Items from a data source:
========================

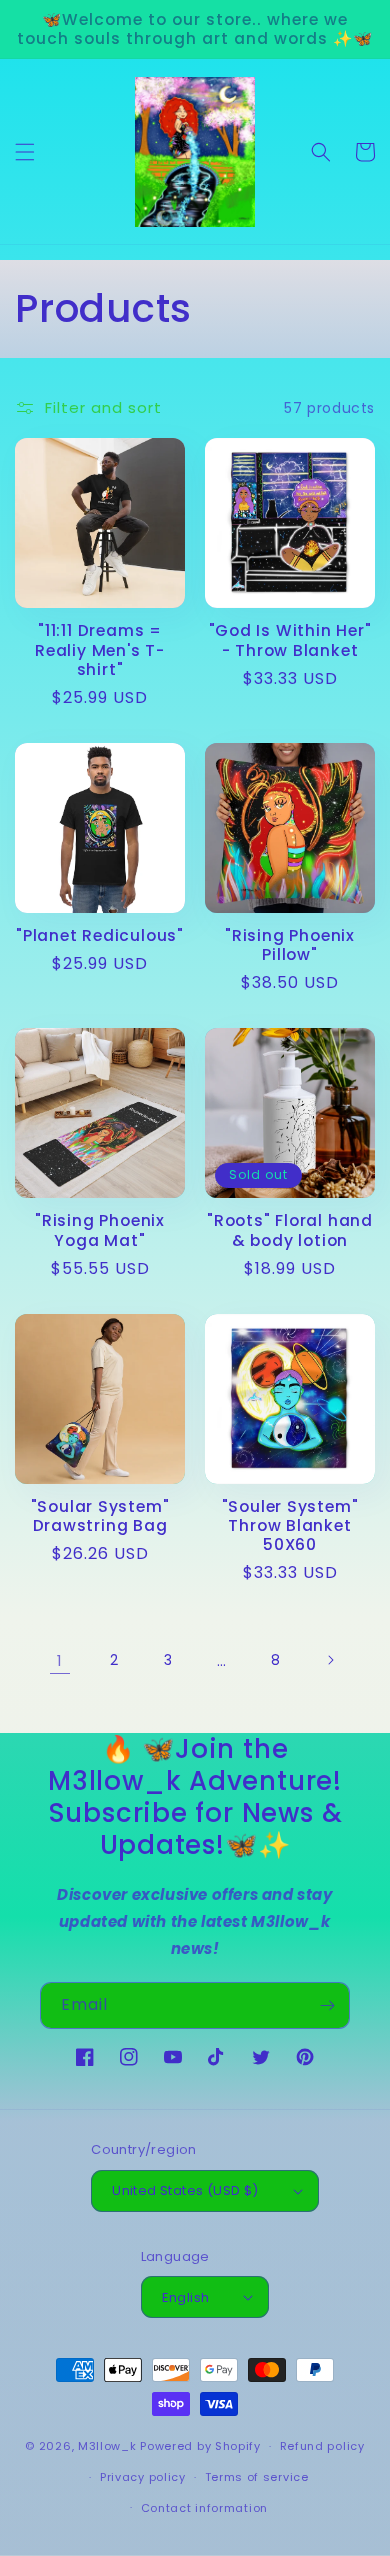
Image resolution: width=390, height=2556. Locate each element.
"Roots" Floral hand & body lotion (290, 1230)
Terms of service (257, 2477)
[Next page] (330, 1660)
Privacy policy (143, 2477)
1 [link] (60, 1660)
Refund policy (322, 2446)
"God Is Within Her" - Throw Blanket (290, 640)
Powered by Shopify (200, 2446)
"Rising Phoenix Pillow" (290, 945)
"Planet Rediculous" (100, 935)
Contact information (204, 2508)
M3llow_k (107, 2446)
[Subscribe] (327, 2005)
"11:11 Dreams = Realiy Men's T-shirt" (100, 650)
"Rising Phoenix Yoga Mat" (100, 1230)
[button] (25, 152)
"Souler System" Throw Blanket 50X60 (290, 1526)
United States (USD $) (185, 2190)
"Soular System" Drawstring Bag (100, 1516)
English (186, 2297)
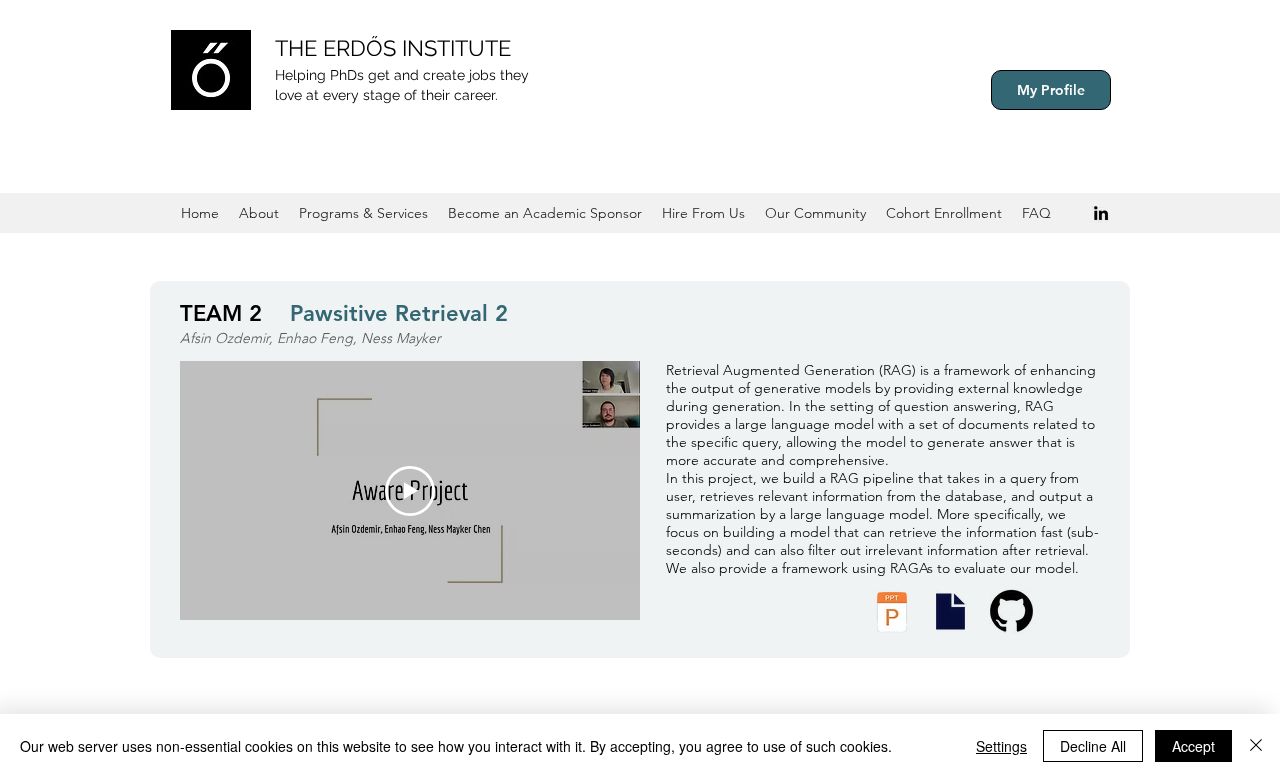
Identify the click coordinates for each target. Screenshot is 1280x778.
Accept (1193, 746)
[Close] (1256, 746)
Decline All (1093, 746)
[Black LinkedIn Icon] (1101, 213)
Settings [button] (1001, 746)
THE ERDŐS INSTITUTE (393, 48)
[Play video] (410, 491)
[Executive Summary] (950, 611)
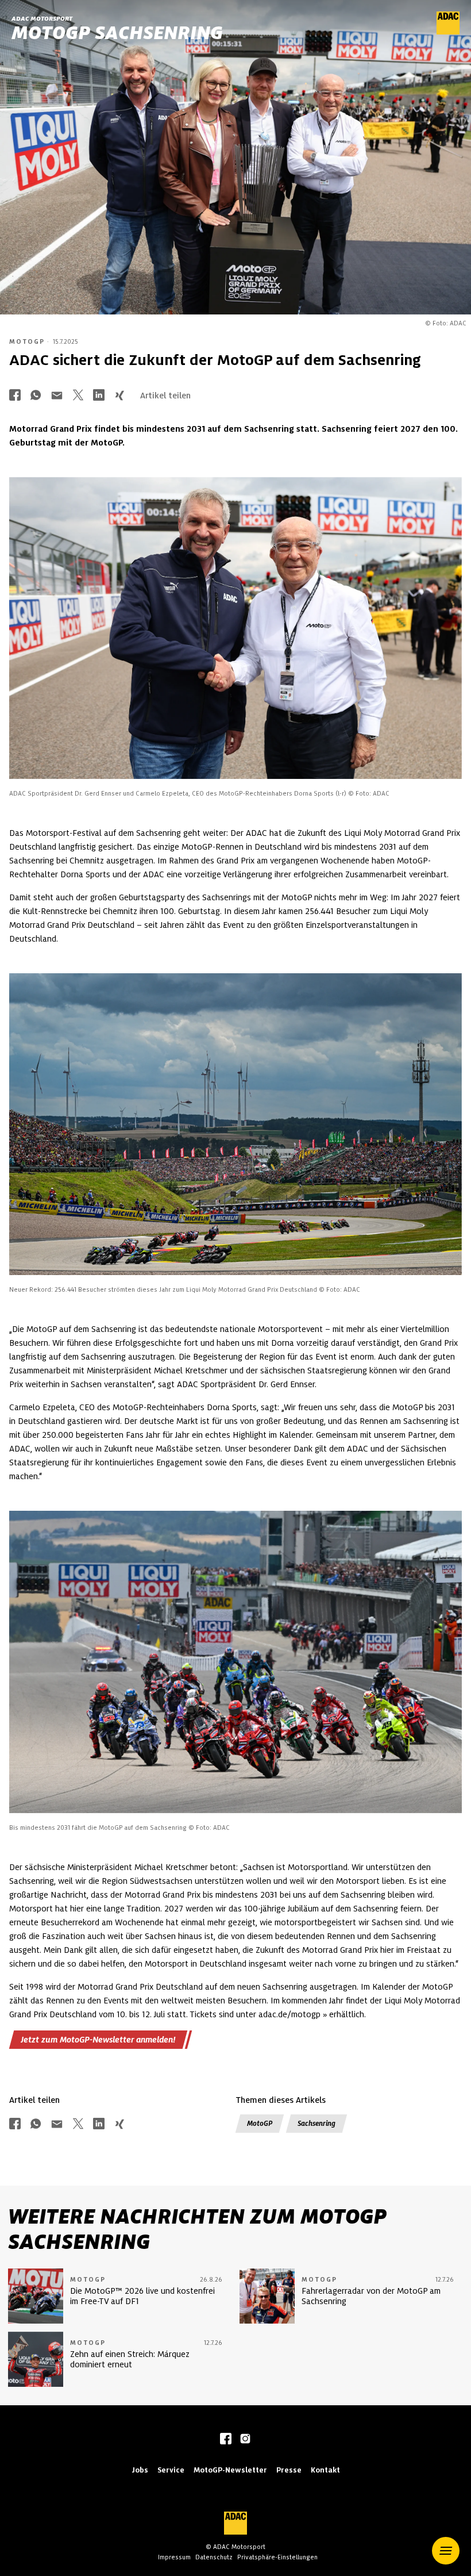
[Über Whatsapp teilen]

========================

Problem description:
With the pictures left out, restate word for word every line of the data above, from the first down to the line that contains "Refund policy (322, 2446)".

Written answer:
Image resolution: width=390, height=2556. Locate each element.
"Roots" Floral hand & body lotion (290, 1230)
Terms of service (257, 2477)
[Next page] (330, 1660)
Privacy policy (143, 2477)
1 [link] (60, 1660)
Refund policy (322, 2446)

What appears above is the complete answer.